Each Participating Employer shall, with respect to the Committee identified under this Section: (i) pay its proportionate share of all reasonable expenses and fees of the Appeals Committee, (ii) indemnify the Appeals Committee (including individual committee members) against any costs, expenses and liabilities including, without limitation, attorneys’ fees and expenses arising in connection with the performance of the Appeals Committee hereunder, except with respect to matters resulting from the Appeals Committee’s gross negligence or willful misconduct, and (iii) supply full and timely information to the Appeals Committee on all matters related to the Plan, any rabbi trust, Participants, Beneficiaries and Accounts as the Appeals Committee may reasonably require.
11.4 | Legal Action. A Claimant may not bring any legal action, including commencement of any arbitration, relating to a claim for benefits under the Plan unless and until the Claimant has followed the claims procedures under the Plan and exhausted his or administrative remedies under Sections 11.1 and 11.2. No such legal action may be brought more than twelve (12) months following the notice of denial of benefits under Section 11.2, or if no appeal is filed by the applicable appeals deadline, twelve (12) months following the appeals deadline. |
If a Participant or Beneficiary prevails in a legal proceeding brought under the Plan to enforce the rights of such Participant or any other similarly situated Participant or Beneficiary, in whole or in part, the Participating Employer shall reimburse such Participant or Beneficiary for all legal costs, expenses, attorneys’ fees and such other liabilities incurred as a result of such proceedings.
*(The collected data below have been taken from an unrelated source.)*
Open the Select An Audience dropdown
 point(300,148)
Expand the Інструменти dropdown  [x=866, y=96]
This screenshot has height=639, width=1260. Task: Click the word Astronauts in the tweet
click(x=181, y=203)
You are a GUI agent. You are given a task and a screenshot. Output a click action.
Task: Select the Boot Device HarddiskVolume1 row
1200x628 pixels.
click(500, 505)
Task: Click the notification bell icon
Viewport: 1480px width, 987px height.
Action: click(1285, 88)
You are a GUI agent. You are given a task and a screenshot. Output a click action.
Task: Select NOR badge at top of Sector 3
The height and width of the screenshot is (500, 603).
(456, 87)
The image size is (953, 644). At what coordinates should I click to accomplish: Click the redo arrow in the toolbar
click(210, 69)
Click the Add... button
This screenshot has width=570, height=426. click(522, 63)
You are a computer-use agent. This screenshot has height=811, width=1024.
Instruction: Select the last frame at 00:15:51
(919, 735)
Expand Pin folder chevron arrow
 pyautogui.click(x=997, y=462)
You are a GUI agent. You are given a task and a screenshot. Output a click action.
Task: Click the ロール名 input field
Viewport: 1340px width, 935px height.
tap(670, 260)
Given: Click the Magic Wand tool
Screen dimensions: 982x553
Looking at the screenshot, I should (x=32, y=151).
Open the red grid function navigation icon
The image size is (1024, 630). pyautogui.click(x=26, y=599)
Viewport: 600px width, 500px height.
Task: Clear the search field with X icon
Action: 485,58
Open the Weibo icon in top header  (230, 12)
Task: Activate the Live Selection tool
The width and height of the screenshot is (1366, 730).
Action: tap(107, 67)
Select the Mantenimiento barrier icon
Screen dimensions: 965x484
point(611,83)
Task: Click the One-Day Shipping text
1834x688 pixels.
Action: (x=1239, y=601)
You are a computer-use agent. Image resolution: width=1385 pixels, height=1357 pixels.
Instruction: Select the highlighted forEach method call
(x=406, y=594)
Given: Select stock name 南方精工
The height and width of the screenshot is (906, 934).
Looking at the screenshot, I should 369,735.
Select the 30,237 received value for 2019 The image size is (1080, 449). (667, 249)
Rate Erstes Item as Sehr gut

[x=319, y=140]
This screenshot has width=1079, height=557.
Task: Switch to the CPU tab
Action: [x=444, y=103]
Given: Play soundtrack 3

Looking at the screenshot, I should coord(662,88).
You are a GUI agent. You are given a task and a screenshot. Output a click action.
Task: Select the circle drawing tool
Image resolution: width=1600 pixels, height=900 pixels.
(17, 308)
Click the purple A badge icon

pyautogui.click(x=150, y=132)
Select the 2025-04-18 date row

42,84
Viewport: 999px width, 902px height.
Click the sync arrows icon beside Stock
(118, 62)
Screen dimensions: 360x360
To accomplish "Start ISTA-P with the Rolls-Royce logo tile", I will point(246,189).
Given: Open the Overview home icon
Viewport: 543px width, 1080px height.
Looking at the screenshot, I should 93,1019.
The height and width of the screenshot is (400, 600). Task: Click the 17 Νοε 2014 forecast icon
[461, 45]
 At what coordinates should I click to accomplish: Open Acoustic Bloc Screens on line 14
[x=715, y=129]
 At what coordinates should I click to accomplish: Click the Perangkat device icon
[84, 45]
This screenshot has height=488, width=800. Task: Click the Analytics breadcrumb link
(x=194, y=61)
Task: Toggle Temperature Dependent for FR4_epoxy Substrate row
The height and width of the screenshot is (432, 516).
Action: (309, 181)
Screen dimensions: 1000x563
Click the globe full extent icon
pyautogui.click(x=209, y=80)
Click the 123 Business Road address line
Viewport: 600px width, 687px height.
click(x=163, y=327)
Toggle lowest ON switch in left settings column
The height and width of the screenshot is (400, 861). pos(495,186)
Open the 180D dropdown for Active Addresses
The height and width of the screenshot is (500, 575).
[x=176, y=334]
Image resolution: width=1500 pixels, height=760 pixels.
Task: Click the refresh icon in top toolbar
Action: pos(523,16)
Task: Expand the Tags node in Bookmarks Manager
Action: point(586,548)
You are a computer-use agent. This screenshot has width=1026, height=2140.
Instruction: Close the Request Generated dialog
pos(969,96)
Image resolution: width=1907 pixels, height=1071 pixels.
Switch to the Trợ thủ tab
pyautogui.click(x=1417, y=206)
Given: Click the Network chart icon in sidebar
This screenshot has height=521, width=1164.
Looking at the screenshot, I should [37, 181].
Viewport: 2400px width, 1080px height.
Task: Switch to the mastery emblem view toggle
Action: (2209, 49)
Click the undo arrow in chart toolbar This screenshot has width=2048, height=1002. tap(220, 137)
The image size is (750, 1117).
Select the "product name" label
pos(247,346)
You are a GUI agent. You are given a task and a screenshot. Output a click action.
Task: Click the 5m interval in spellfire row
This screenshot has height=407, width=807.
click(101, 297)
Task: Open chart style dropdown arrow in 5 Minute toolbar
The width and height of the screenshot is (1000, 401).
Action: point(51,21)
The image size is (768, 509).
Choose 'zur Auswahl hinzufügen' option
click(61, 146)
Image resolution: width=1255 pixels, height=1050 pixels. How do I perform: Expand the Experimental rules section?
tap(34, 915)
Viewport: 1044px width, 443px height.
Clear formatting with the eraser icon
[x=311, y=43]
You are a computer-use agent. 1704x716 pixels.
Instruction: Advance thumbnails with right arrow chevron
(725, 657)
If the legal proceeding is brought in connection with a change in control as defined in Section 11.3, the Participant or Beneficiary may file a claim directly with the trustee for reimbursement of such costs, expenses and fees. For purposes of the preceding sentence, the amount of the claim shall be treated as if it were an addition to the Participant’s or Beneficiary’s Account Balance and will be included in determining the Participating Employer’s trust funding obligation under Section 10.2.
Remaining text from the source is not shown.